E o caos do mundo tomando tudo de assalto, mesmo com as janelas fechadas, o barulho de tudo que explode lá fora. Meia hora do mais genuíno desespero de simplesmente não saber o que fazer da vida e de tanta cobrança, não tendo para quem discar, o timbre monótono da chamada em espera e que nunca será retornada.
É isto: querer a realidade com seus dedos de unhas grandes e sujas, que volta e meia infecciona as nossas feridas guardadas sob os esparadrapos ou adormecidas pela quantidade sempre avante de paraísos químicos, alterados e à frente do que possamos chamar de tédio, afinal é esse o alvo que precisa ser exterminado, mas enfim, ele é um gato de sete mil vidas.
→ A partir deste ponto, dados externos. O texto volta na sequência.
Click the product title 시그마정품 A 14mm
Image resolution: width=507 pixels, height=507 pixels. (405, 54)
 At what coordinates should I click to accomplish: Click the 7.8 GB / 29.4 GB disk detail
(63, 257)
A vida, sem tirar nem pôr. A vida, você me entende?
Talvez tenha sido isso que a moça de sorriso bonito - dentes brancos a ponto de deixar em quem os fita a vontade de arrancá-los todos e fazer um colar para exibir no peito - não tenha entendido. Querer a vida, com seus atropelos e agonias, a morte respirando quente na nossa nuca todos os dia. Eu quero isso.
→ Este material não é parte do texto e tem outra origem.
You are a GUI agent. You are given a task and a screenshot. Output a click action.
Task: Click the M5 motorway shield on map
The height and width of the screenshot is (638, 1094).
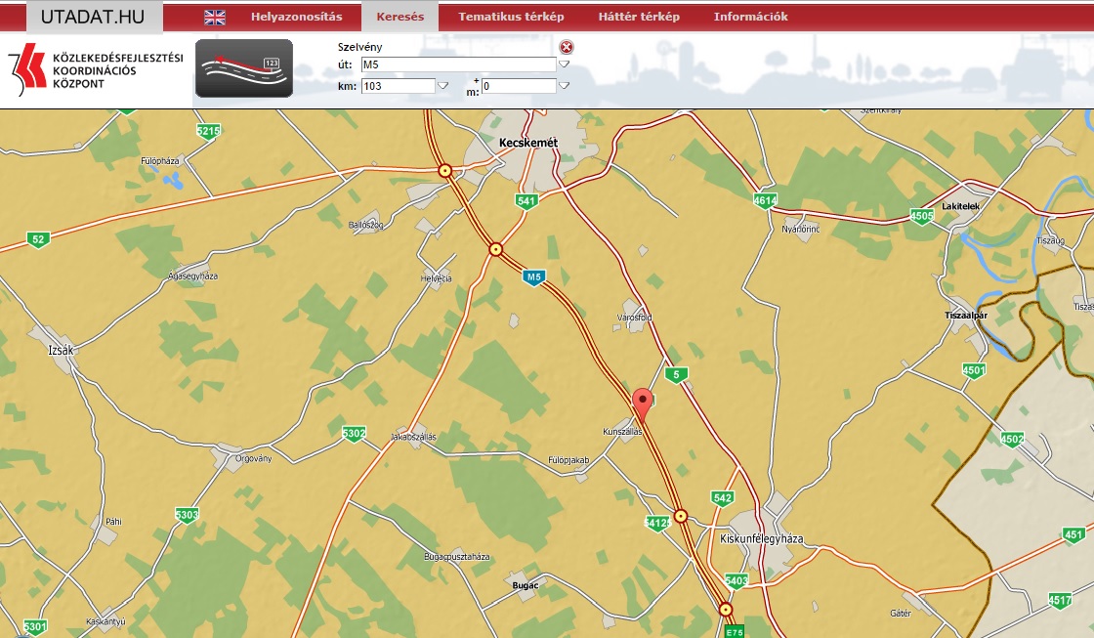coord(532,277)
O diabetes em tempo de estourar, como o mercúrio do termômetro que mede o calor de asfalto ao meio dia no centro da cidade. A grana curta de uma ou duas faturas pagas e das outras três em atraso e os juros devorando até o tecido fino dos bolsos. Tristeza no seu estado primitivo, embrutecendo os ânimos, o desamor consumindo tudo e alimentando a barba que não pára de crescer. Nada disso ela entendeu. O seu argumento era em planilhas, de peso e dinheiro, escalas inversamente proporcionais. Emagreceu e ficou rica. Desculpa, não quero.
As palavras bem articuladas e devidamente montadas como um jogo de xadrez onde sua mente de tanta informação a ser absorvida em tão pouco tempo fatalmente perderá por xeque-mate, só conseguiam oferecer o paraíso. Não quero, me acostumei ao calor. Não quero emagrecer, nem vou te perguntar como. Não quero uma renda extra para reforçar o orçamento. Não, desculpa, só posso te oferecer solidão com vista para o mar
Que o mundo me livre de outro mundo de pessoas magras, felizes e ricas, do falso aconchego de mais uma “família” moldada pelo interesse comum de estourar a conta com tanta grana e compartilhar o contra-cheque miserável do último emprego, exposto como um demônio exorcizado pelas fotos de tantas viagens ao redor do mundo. Não quero, não posso, é da minha natureza. Desculpa moça, a Herbalife não me interessa.